Retype exactly, and only, the lines from the one that contains "[VUL] (19, 48)" through the final line of the entries.

####################

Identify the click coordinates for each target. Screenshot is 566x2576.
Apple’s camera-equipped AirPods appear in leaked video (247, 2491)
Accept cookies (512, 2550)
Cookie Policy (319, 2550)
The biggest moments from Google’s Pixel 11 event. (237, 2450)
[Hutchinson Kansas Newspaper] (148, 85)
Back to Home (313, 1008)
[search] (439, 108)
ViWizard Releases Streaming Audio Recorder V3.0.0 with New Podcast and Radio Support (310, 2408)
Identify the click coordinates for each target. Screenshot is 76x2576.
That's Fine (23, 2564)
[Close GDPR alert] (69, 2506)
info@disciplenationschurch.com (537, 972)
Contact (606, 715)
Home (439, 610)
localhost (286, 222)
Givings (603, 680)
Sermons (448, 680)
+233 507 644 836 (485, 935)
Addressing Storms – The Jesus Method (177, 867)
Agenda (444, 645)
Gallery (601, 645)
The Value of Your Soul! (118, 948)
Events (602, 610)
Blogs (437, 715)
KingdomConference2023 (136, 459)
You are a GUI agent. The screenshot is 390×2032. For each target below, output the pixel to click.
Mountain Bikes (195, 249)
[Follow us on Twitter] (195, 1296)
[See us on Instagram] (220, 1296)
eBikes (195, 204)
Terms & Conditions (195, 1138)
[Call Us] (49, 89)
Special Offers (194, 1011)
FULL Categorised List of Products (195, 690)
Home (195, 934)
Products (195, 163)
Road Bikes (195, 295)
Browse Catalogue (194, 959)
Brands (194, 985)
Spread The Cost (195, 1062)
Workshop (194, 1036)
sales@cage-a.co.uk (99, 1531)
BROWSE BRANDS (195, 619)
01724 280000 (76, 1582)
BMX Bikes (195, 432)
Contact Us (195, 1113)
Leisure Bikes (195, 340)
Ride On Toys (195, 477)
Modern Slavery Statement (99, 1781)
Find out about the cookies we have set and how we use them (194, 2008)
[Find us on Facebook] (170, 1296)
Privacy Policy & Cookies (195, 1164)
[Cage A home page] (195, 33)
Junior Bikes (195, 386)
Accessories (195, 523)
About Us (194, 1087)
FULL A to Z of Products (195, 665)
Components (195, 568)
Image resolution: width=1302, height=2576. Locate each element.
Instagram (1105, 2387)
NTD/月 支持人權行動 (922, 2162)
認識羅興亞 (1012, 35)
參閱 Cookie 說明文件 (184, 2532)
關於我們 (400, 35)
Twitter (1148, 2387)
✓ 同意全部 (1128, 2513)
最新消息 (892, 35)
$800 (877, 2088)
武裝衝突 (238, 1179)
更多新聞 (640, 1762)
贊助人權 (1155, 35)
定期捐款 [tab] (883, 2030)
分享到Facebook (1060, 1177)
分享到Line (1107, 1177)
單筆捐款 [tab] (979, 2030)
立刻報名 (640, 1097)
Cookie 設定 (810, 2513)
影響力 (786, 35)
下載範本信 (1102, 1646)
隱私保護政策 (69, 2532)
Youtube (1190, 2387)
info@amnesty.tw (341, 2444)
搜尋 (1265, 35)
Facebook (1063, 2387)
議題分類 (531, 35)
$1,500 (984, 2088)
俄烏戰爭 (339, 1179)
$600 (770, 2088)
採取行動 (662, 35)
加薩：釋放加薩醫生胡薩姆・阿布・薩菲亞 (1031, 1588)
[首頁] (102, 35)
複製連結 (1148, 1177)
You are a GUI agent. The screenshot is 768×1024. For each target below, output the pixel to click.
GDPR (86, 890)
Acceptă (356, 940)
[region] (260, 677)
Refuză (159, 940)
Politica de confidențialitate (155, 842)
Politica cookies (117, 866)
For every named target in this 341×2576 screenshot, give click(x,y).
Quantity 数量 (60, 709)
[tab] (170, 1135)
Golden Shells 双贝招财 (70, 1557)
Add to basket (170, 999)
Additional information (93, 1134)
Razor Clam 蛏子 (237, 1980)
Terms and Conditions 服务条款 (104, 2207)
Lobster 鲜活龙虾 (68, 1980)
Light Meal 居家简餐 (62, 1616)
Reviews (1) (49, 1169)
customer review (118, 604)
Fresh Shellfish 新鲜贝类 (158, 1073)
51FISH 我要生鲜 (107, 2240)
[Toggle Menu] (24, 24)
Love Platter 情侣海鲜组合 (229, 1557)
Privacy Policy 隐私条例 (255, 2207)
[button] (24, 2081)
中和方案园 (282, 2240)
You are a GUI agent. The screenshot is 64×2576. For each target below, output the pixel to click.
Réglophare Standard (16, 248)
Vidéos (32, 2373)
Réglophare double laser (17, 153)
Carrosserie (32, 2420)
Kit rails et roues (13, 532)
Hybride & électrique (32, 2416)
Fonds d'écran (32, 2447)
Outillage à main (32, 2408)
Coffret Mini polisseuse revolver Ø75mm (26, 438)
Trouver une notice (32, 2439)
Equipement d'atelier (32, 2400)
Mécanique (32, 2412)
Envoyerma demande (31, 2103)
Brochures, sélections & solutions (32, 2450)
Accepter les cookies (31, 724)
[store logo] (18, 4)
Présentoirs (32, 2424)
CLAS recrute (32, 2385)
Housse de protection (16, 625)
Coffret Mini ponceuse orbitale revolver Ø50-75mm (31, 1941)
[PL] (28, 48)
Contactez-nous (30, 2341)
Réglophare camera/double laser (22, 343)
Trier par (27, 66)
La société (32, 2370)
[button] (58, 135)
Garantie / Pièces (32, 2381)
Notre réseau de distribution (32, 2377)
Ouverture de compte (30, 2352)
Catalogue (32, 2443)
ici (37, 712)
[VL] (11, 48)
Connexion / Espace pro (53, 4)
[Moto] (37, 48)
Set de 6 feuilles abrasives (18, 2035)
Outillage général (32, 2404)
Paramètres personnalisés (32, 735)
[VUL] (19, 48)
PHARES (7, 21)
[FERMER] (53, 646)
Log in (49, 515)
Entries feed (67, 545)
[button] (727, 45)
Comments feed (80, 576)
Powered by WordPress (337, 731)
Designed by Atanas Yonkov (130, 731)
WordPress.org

####################

● **RESULT FOR THIS TASK**:
[VUL] (19, 48)
PHARES (7, 21)
[FERMER] (53, 646)
Log in (49, 515)
Entries feed (67, 545)
[button] (727, 45)
Comments feed (80, 576)
Powered by WordPress (337, 731)
Designed by Atanas Yonkov (130, 731)
WordPress.org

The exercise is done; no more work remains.